- **FRAGMENTO DEL DOCUMENTO**:

Un perro ve la tele en su casa por la noche. Por la ventana contempla a una pareja abrazarse en el edificio de al lado. Se siente solo. Y para dejar de estarlo compra un robot, el cual arma y el cual se transforma en un compañero de vida. Un ser electrónico que va descubriendo el mundo que lo rodea como un recién nacido, al asombrarse por cada pequeña cosa por la que pasan al caminar por una Nueva York de los años ochenta, al escuchar y bailar música, al ir a la playa junto a su compañero. Hasta que allí ocurre lo peor: se le acaba la batería y el perro debe encontrar la forma de rescatarlo.
Robot Dreams, o como se tradujo en Argentina, Mi amigo robot, es una película animada española basada en el cómic homónimo de la escritora e ilustradora estadounidense Sara Varon. Este es una obra dirigida para niños, pero la cinta lo adapta de forma más adulta, al enriquecer la narrativa base con un subtexto más maduro y sensible.

La película logra transmitir mucho con tan solo la animación, sonidos y música. Esta última es un elemento imprescindible para la historia, el cual puede explotarse en este medio, a diferencia del cómic. Todo sin que haya diálogos. Y eso es un gran logro de la dirección y el guión de Peter Berger, conocido por películas previas como Abracadabra (2017) o Blancanieves (2012). Este no es solo el primer largometraje animado que realiza —formato que logra manejar con maestría—, sino también su primera cinta en alcanzar un enorme grado de reconocimiento al ser nominada como mejor película animada en los Oscar.

- **CONSIGNA**: Explique en una a tres oraciones por qué el perro compra un robot, según la reseña de Robot Dreams.

- **DATOS PROPORCIONADOS**:
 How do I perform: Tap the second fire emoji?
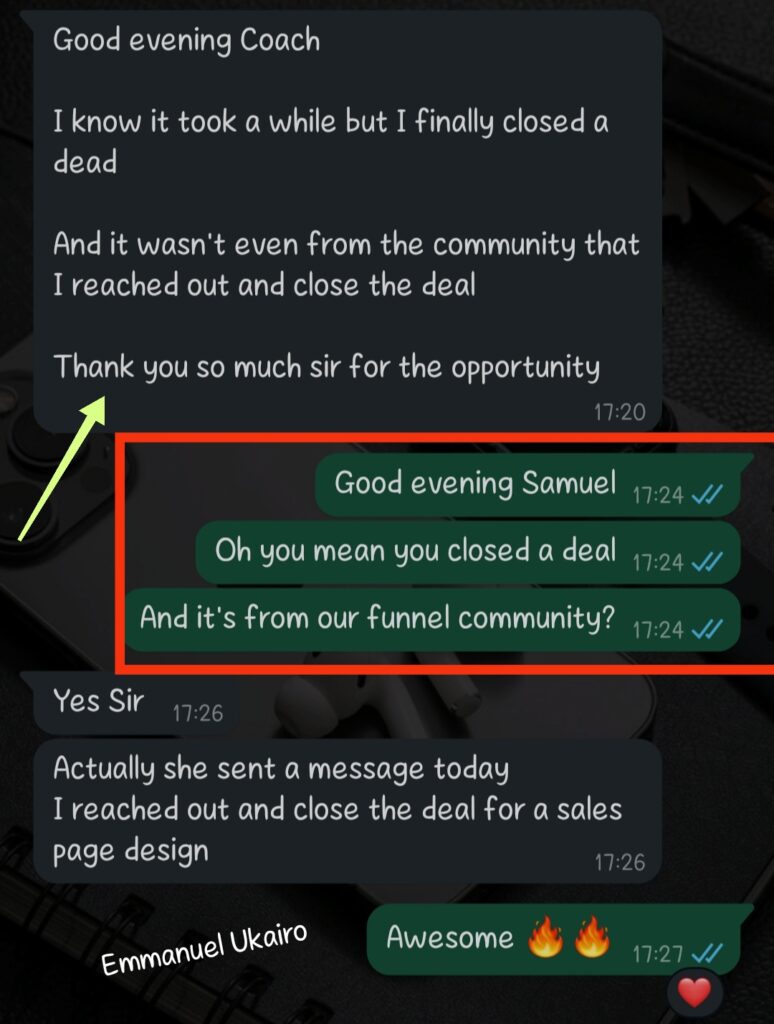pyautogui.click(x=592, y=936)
* * *
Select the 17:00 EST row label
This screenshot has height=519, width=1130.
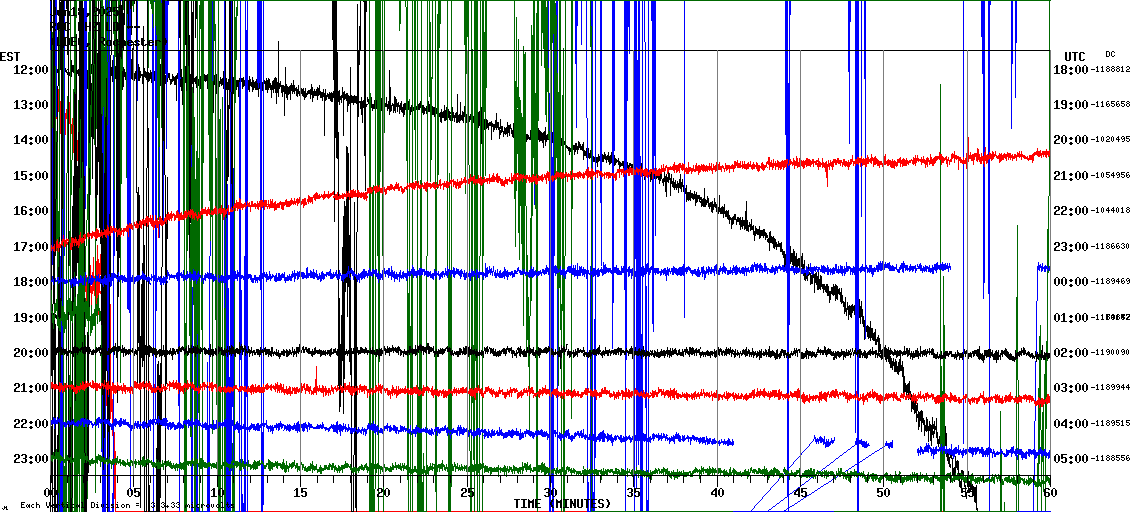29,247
---
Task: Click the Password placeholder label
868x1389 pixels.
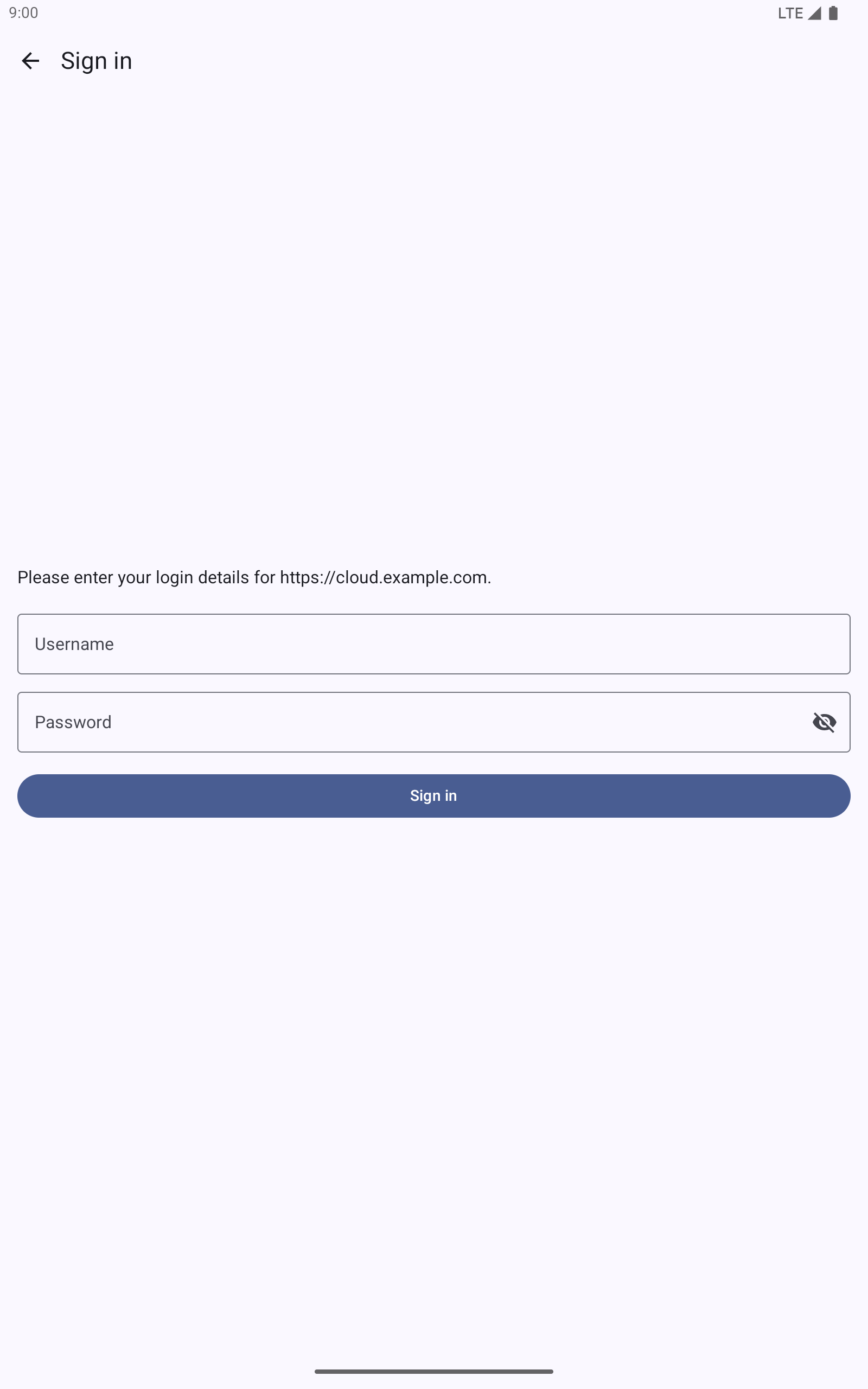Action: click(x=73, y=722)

- **RESPUESTA**: El perro compra un robot porque se siente solo y quiere dejar de estarlo. Esa soledad aparece cuando, mientras ve la tele por la noche, contempla por la ventana a una pareja que se abraza en el edificio de al lado.